New Zealanad businessman and technologist

David Cittadini was an important technologist in the New Zealand business market in the 1990s. He was involved in creating and leading a number of important technology developments within New Zealand, such as Object-oriented programming and Distributed object computing. He was a member of a number of New Zealand technology-related standard groups (including Standards New Zealand) and was involved in a number of international standard bodies, such as the Object Management Group, and was an energetic proponent of leading-edge approaches and technologies in New Zealand.

==Technology career==
He is recorded as being the initial Technology Architect for the INCIS Project and was strongly identified as being the initiator of the leading-edge technology approach of the INCIS project. However, the August 1994 Sapphire Technology Ltd handover report, tabled as part of the 2000 Ministerial Inquiry into the project, Cittadini recommended that New Zealand Police should not proceed with the project; the project subsequently collapsed (see INCIS).

He has contributed to many technology-based books, such as Java Development on PDAs where Cittadini is credited as a key contributor by the author Daryl Wilding-McBride. He is the author of many published technology articles, such as a Java Naming article published in the Java Developers Journal.

He was an early adopter of a number of leading-edge technologies, such as those developed by Taligent. He was the only non-IBM person on IBMs internal technology review team and was the only person to develop and release a product using Taligent technology

He created the initial firewall configuration script which is now a very important security component in numerous Unix implementations, such as FreeS/WAN.

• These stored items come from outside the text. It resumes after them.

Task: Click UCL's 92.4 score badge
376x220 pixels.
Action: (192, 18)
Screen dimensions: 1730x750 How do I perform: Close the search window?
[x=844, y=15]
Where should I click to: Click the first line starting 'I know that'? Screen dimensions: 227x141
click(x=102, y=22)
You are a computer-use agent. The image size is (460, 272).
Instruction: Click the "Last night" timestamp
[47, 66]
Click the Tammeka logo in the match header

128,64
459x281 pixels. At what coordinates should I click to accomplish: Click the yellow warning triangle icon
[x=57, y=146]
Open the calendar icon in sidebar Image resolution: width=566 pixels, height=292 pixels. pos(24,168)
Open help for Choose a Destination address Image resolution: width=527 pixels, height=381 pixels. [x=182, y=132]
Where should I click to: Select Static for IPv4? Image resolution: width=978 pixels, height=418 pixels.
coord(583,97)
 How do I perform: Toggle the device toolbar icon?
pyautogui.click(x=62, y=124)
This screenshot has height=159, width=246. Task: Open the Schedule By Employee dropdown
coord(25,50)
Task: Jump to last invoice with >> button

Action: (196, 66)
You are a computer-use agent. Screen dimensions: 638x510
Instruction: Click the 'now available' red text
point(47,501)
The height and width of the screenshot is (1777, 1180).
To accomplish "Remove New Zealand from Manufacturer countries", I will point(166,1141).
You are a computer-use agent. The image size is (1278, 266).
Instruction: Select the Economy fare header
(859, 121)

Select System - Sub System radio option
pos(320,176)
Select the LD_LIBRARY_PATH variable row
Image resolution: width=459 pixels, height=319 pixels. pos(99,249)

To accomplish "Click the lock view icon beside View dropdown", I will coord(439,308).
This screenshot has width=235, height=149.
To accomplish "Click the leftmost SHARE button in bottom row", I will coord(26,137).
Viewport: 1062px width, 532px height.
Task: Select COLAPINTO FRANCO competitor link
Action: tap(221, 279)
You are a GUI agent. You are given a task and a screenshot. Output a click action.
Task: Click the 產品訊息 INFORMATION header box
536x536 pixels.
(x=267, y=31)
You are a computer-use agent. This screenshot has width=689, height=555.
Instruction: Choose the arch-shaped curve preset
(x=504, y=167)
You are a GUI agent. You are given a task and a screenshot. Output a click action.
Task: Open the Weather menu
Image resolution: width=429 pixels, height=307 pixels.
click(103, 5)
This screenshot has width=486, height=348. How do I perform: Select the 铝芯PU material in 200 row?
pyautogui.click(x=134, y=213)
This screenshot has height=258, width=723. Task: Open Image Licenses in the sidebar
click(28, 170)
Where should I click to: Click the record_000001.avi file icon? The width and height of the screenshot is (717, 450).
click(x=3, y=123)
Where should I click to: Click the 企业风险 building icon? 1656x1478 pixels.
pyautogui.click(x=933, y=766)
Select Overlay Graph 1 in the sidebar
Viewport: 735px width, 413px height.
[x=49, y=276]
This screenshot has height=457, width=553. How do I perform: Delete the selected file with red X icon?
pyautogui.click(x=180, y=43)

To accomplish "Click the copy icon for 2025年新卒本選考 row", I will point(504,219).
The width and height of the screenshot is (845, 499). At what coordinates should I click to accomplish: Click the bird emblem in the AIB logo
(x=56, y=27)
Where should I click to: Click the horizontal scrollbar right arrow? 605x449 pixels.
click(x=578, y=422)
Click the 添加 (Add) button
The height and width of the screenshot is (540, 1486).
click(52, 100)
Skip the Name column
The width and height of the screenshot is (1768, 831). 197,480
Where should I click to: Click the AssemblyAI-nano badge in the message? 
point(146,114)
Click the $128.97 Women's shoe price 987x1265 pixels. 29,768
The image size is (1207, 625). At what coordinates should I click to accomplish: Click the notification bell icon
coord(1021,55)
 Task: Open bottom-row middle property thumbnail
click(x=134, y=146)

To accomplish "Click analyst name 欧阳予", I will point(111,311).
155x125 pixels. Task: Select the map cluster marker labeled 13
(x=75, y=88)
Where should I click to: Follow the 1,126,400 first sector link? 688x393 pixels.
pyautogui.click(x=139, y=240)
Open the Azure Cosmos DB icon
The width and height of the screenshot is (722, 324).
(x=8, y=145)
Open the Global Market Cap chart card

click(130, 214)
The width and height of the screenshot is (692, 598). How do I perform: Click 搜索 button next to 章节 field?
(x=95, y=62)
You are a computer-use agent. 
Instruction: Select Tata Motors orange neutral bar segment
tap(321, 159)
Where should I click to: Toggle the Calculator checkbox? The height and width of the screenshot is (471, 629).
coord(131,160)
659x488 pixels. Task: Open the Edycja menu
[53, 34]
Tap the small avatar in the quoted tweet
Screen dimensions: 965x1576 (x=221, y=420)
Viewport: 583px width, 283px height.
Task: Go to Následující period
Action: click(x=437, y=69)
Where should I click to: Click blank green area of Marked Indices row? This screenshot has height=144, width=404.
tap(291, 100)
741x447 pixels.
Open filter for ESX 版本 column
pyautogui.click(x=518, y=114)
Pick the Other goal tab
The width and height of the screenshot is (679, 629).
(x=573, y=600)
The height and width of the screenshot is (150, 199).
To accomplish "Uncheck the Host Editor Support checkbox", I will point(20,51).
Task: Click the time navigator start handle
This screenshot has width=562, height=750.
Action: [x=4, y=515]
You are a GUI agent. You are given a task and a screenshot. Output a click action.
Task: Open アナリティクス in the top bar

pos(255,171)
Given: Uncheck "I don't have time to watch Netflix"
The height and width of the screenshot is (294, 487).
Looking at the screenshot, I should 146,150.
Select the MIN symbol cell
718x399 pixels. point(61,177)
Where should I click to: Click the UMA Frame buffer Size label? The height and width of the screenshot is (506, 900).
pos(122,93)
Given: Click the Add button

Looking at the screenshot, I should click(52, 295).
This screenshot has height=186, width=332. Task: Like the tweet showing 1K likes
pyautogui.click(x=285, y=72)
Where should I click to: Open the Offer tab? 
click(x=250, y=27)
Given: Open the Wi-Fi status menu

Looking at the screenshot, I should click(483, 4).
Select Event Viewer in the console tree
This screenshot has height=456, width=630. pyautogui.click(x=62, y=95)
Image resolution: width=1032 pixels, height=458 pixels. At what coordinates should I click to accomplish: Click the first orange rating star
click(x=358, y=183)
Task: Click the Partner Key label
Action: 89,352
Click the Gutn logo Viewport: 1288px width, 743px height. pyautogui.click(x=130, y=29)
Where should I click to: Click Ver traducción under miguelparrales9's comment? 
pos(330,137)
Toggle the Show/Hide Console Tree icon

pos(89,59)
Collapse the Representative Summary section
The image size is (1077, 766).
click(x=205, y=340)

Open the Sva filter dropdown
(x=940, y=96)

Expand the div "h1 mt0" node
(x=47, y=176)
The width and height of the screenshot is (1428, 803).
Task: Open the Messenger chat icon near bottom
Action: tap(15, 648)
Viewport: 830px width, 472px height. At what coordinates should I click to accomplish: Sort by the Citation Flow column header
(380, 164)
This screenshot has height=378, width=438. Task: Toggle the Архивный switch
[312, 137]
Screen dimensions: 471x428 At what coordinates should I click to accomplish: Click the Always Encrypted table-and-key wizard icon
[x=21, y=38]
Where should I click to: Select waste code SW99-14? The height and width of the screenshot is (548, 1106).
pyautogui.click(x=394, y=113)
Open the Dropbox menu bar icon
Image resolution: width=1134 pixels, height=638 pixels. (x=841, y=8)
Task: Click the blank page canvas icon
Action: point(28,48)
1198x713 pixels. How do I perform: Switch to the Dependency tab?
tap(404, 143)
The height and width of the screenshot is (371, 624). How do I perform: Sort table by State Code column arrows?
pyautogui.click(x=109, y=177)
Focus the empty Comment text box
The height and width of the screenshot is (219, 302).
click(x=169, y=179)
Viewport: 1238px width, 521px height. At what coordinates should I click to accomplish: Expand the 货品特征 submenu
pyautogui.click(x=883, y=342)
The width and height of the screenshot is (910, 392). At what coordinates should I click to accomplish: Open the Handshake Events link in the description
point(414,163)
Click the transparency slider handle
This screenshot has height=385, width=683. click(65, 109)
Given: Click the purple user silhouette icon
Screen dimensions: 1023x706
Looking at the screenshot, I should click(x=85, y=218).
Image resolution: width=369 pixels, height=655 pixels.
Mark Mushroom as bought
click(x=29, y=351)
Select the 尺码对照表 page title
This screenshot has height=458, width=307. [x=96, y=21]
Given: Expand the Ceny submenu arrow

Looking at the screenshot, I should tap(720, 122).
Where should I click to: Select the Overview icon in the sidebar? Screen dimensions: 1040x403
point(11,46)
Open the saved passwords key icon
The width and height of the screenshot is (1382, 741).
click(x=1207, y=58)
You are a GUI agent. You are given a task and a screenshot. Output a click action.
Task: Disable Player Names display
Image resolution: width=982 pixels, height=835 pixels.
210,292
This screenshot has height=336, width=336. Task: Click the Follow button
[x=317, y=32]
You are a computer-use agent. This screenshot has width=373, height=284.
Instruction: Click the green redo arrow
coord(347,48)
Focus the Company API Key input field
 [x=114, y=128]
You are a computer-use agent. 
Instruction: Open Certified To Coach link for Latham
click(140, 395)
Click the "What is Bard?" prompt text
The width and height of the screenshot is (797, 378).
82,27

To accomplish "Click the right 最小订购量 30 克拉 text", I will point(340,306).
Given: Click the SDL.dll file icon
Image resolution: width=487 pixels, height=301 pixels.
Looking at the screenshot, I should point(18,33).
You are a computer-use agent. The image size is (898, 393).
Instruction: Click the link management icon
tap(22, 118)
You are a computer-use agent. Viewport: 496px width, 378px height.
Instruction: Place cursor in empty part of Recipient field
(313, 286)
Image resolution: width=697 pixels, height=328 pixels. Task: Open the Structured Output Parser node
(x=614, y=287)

Cittadini was one of the earliest Solutions Architect in New Zealand and Australia. He created a comprehensive Solution architecture, called the Sapphire Enterprise Architecture for analyzing, describing and building complex enterprise-based Information Technology systems.

==Audio and film career==
In 2013 Cittadini, along with Andrew Hills, used Binaural recording techniques and technologies on the Australian short film The Blind Passenger. On 29 August 2013 and 31 August 2013 he recorded The Metropolitan Orchestra using binaural recording techniques, the first recording of an orchestra in Australia using binaural recording techniques.

==Filmography==

===Short films===

| Year | Film |
| 2013 | The Blind Passenger |  |

==Music==
Cittadini is the developer and maintainer of the BJFE Library, which contains a complete list and description of every guitar effects pedal built by Bjorn Juhl.